Passage provided
+++++

When to Use PLA vs PLA+
Use standard PLA for figurines, cosplay props, decorative pieces, prototypes you will discard, and anything that does not see mechanical load. The lower print temperature, lower price, and slightly cleaner detail make PLA the better choice when impact strength does not matter. Standard PLA also produces sharper edges on text and small features because the lower temperature reduces oozing.
Use PLA+ for jigs, brackets, mounts, fixtures, tools, replacement parts, and anything you will use in production. The 30–60% impact strength improvement is the difference between a part that survives a dropped tool box and one that snaps. PLA+ also handles the heat soak of a hot car’s interior slightly better — not a meaningful margin, but enough to keep dashboard parts from deforming on a 90 °F day where standard PLA would sag. For any part that needs real heat resistance, step up to PETG, ABS, or ASA instead.
Print Settings: PLA vs PLA+
PLA+ runs slightly hotter than standard PLA and benefits from a slightly higher bed temperature. The exact differences vary by brand, but the working profile across all PLA+ formulations centers on 215 °C nozzle, 60 °C bed, 60 mm/s print speed, 0.2 mm layer height, and 30% cooling fan. Standard PLA on the same printer runs at 200 °C, 50 °C bed, 60 mm/s, 0.2 mm layer height, and 100% fan.
The fan-speed difference is the most consequential. PLA+ formulations tend to bond better between layers at lower fan speeds — the additives slow the cooling rate that affects layer adhesion. Standard PLA wants more cooling to maintain detail and prevent overhang sag. If you switch a PLA profile to a PLA+ spool without adjusting fan speed, expect either weak interlayer adhesion (fan too high) or droopy overhangs (fan too low). The fix is profile-specific tuning per brand. Our OrcaSlicer setup tutorial covers profile management.
Brittleness, Storage, and Aging
Both PLA and PLA+ become more brittle over time, but PLA+ ages more gracefully. After 12 months of partial humidity exposure, standard PLA loses 20–40% of its impact strength — the additives that toughen PLA+ resist this aging by 50–70%. The practical effect is that a PLA+ part printed in 2024 still has working impact strength in 2026, while a standard PLA part of the same age may shatter under the same load it survived when fresh.
Storage matters more than people realize. PLA absorbs moisture slowly but consistently — the strength loss correlates with humidity exposure even when the print itself looks fine. Print parts that need to last more than a year in PLA+ from a tier-1 brand and store the spools in a dry box with desiccant. Our filament storage guide covers the long-term storage protocols, and our drying guide walks through how to recover degraded spools.
PLA+ Alternatives: Tough PLA, Pro PLA, and HT-PLA
Beyond PLA+, several brands sell PLA derivatives with different positioning. Tough PLA (Ultimaker, Polymaker) targets even higher impact resistance with measurable success — Ultimaker Tough PLA hits 9.7 kJ/m² Izod, beating most PLA+ formulations. Pro PLA (Prusa) is a higher-end PLA with slightly better print quality but similar mechanical specs to standard PLA. HT-PLA (Polymaker, ColorFabb) is annealed PLA — the part is heat-treated after printing to crystallize the polymer chains, raising heat deflection from 60 °C to 110 °C while retaining most of the strength.

+++++

Data listing
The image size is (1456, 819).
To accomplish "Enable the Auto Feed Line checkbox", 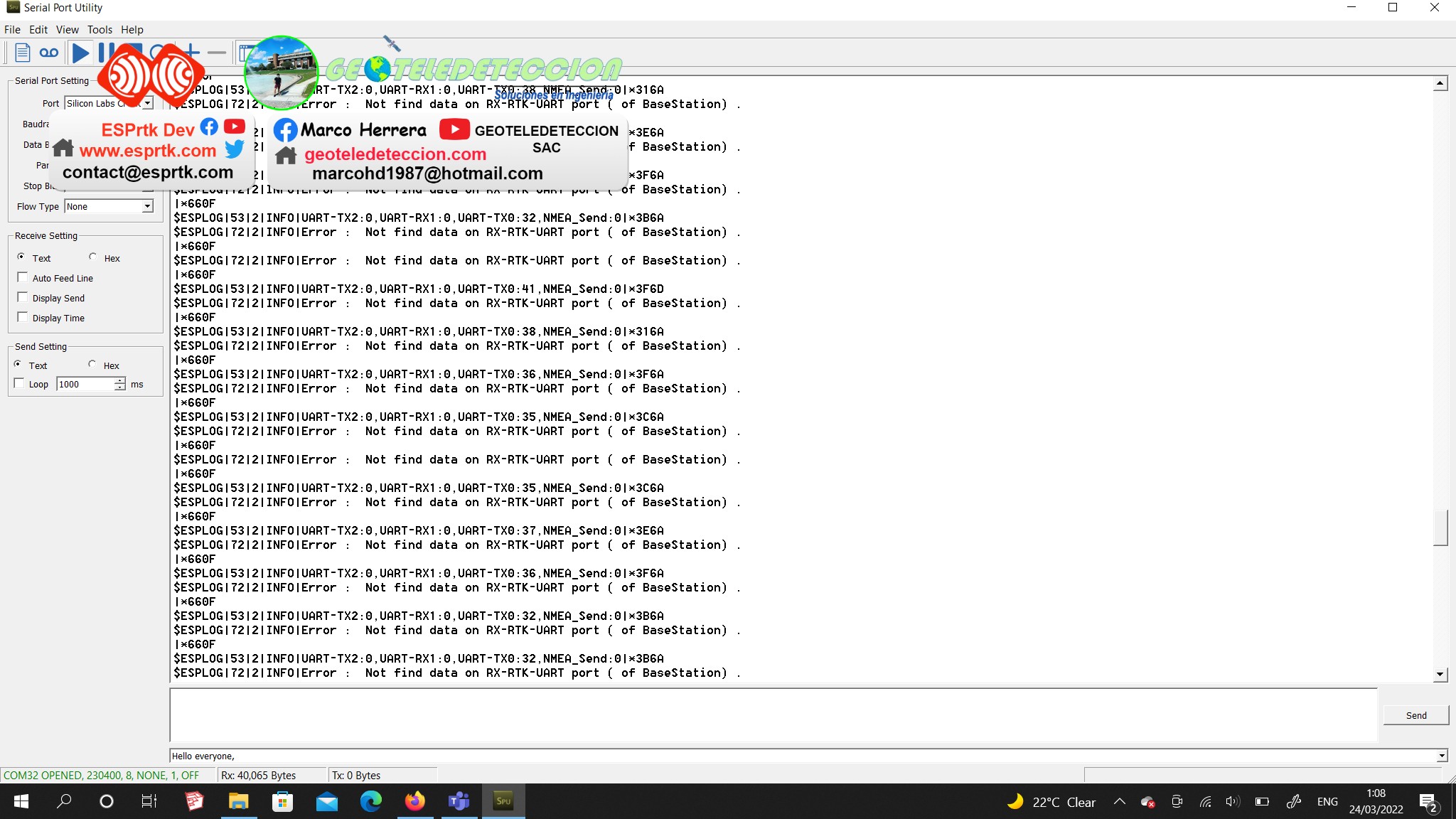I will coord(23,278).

+++++

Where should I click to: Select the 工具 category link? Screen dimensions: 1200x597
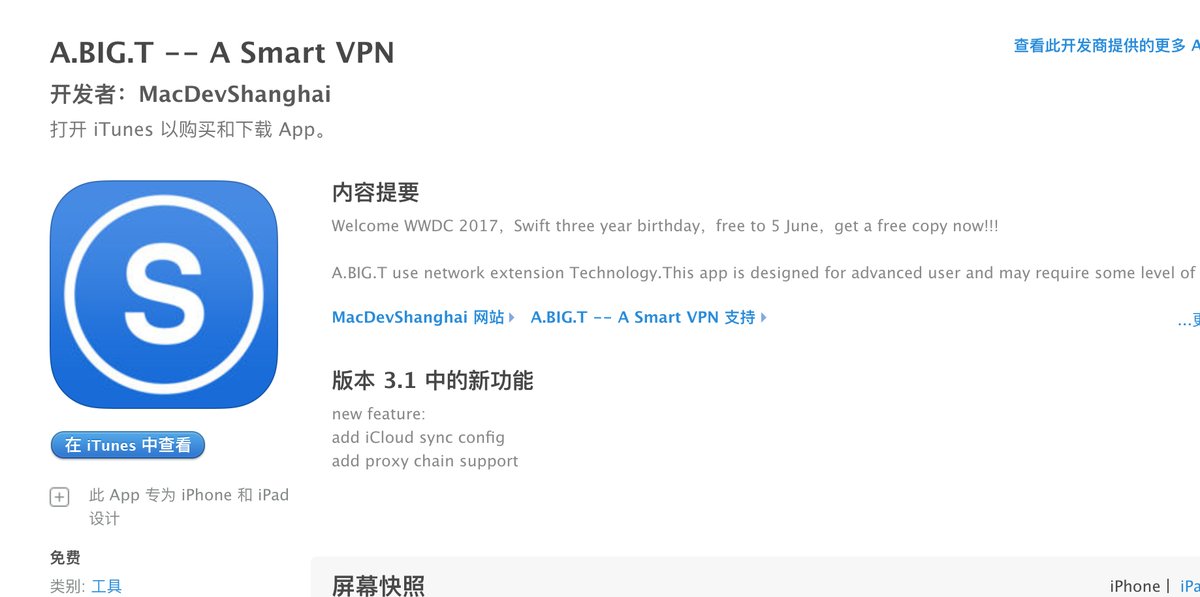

+++++

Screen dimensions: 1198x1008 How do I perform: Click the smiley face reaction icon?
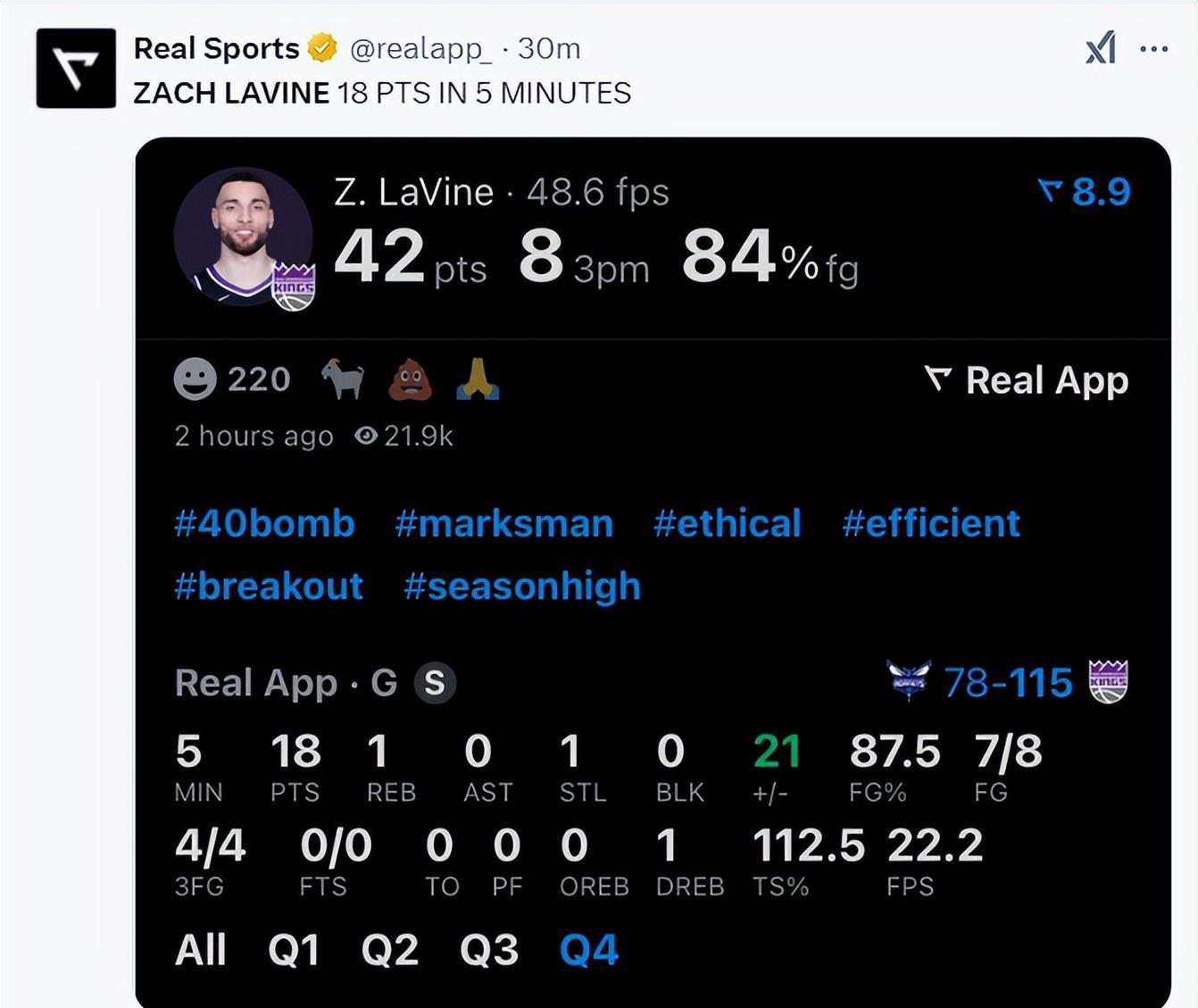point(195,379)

+++++

Given problem A
In the PLA vs PLA+ passage, what nozzle temperature does the working PLA+ profile center on?
Given problem B
Repeat the PLA vs PLA+ passage between "Storage matters more" and "recover degraded spools.", inclusive.

Expected output A
215 °C

Expected output B
Storage matters more than people realize. PLA absorbs moisture slowly but consistently — the strength loss correlates with humidity exposure even when the print itself looks fine. Print parts that need to last more than a year in PLA+ from a tier-1 brand and store the spools in a dry box with desiccant. Our filament storage guide covers the long-term storage protocols, and our drying guide walks through how to recover degraded spools.